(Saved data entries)
┌──

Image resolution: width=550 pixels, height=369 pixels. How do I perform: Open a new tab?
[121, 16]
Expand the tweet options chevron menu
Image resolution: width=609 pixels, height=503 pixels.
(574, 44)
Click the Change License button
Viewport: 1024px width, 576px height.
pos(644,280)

└──

Work required - Reproduce the full set of entries above exactly, without dropping a line.

Answer section -
Image resolution: width=550 pixels, height=369 pixels. How do I perform: Open a new tab?
[121, 16]
Expand the tweet options chevron menu
Image resolution: width=609 pixels, height=503 pixels.
(574, 44)
Click the Change License button
Viewport: 1024px width, 576px height.
pos(644,280)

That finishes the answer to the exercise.